Dr. Laughland also recalled a previous attempt by Cameron to partially revive the Entente in 2010 by signing military defense agreements with France during his premiership, with one of the outcomes of said deal being “the attack on Libya in 2011, which, as far as we understand, was a Franco-British initiative.”
“It was a French initiative which the British immediately supported. And the attack on Libya in 2011, which, of course, the Americans also supported, and then became a NATO attack, was an absolutely catastrophic war. It showed once again that NATO is an aggressive alliance,” he remarked. “I say once again, because, of course, NATO had attacked Yugoslavia in 1999. So unfortunately, it’s a very bad precedent, the 2010 agreement.”

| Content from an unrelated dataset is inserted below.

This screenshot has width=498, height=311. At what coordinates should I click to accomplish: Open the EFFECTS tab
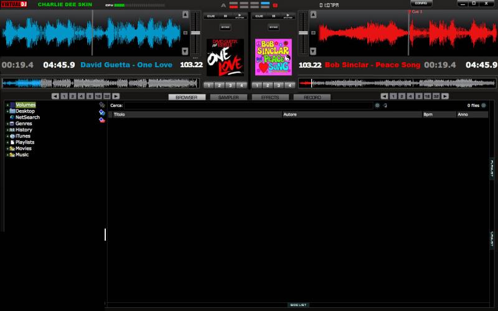(270, 98)
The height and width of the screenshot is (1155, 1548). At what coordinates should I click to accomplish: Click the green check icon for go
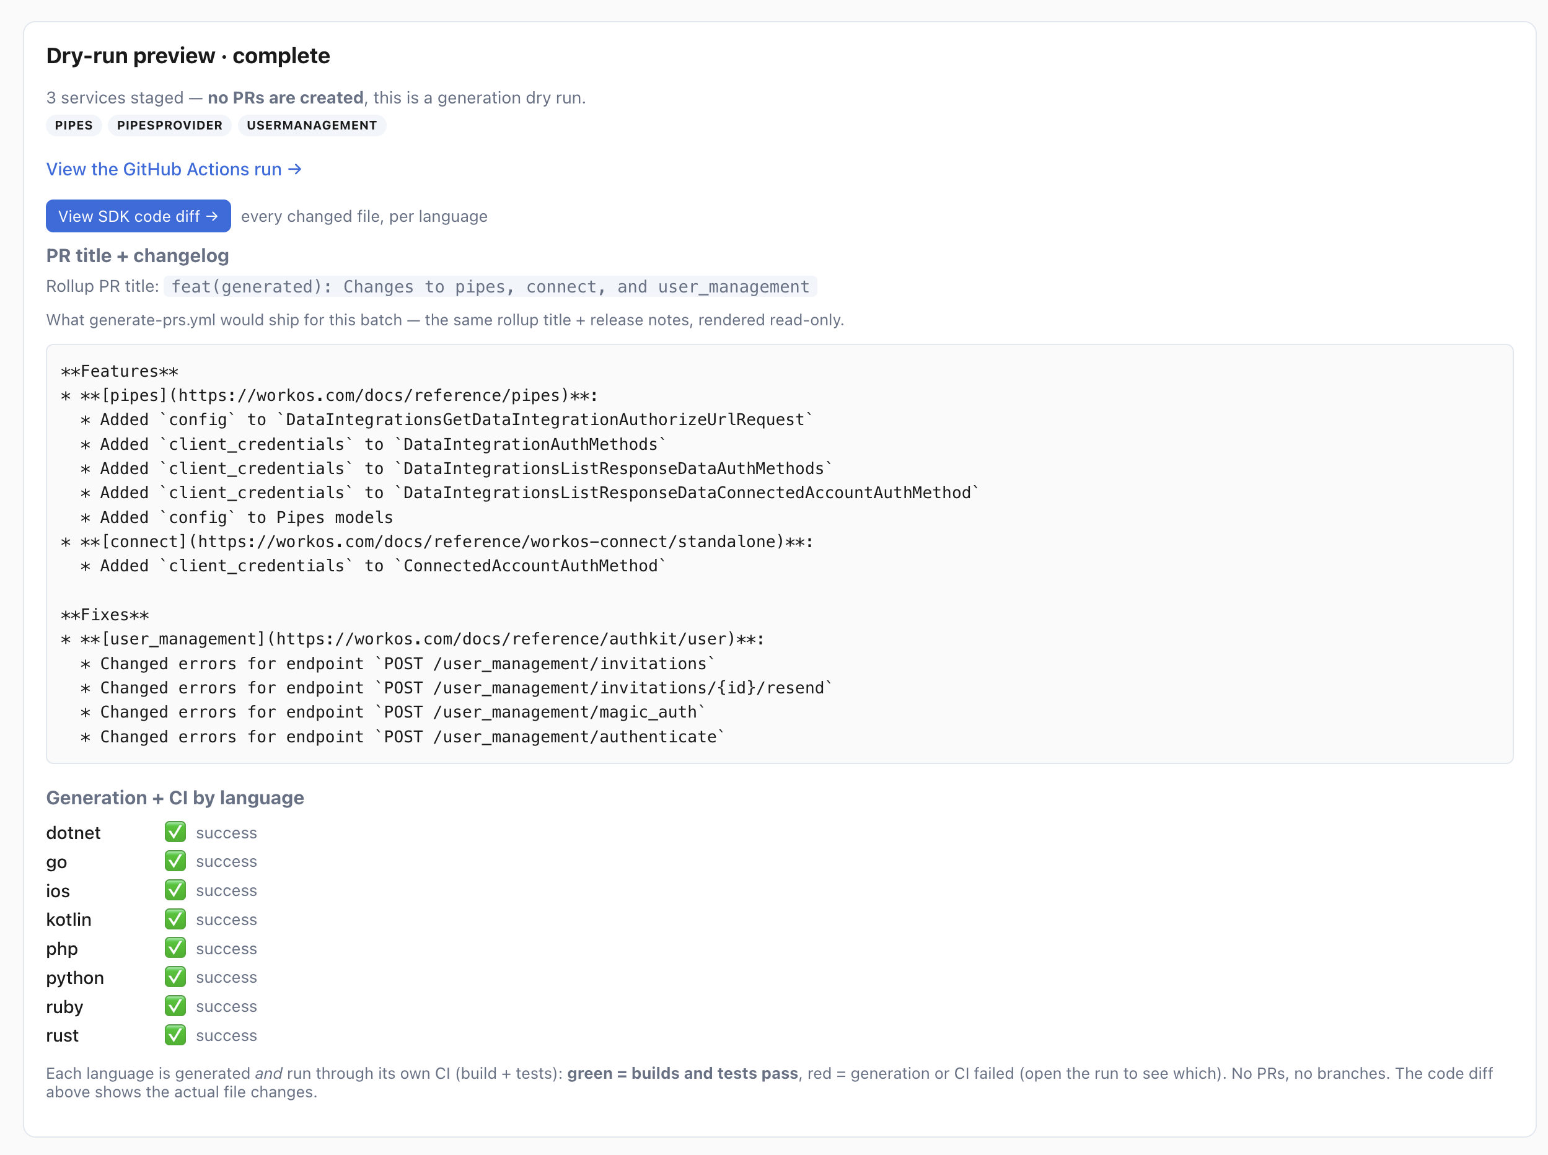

Meanwhile, Mikael Valtersson, former officer of the Swedish Armed Forces and chief of staff of the Sweden Democrats political party, argued that the real reason for this talk about reviving the Entente Cordiale is the UK’s and France’s desire to “take a larger role in international politics” coupled with them realizing that they are not “big enough to do it on their own.”
“Both United Kingdom and France are also united in their nearly fanatical hard-line approach towards Russia. As they say in the article, Russia must lose and Ukraine must win,” he added.
According to Valtersson, this “hardline approach” towards Russia may be the reason why Germany was not included in this scheme as Berlin and Paris do not see eye to eye on how to deal with Moscow.
“The difference is that the French leader, President Macron in France, belongs to the belligerent anti-Russian camp, while the German leader Chancellor Scholz belongs to a more moderate grouping,” he explained. “These facts make a new Entante very fragile. Macron might be replaced as French president by a more nationalistic and pragmatic successor. Then the so-called alliance with the UK will be over and done with.”
Another reason for not including Germany might be the UK and France’s concerns that the German economic prowess would afford Berlin “too much influence” in such an alliance, not to mention London and Paris’ fears about Trump’s possible return to the White House, he noted.
“This talk about a revived Entente Cordiale might be an attempt from the UK and France to take over, or at least to prepare to take over, the leadership of the belligerent anti-Russian camp in the West. [It could be] Preparations in case the US abandons Ukraine,” Valtersson postulated. “But as I said earlier, it’s a weak alliance since a large part of the French population isn’t aboard.”
“But as long as the UK and France are united and work together with other belligerent states as the Netherlands, Poland, the Baltic and Nordic states, they probably can force Germany to slowly follow their lead in creating a prewar mentality in large part of Europe,” he added.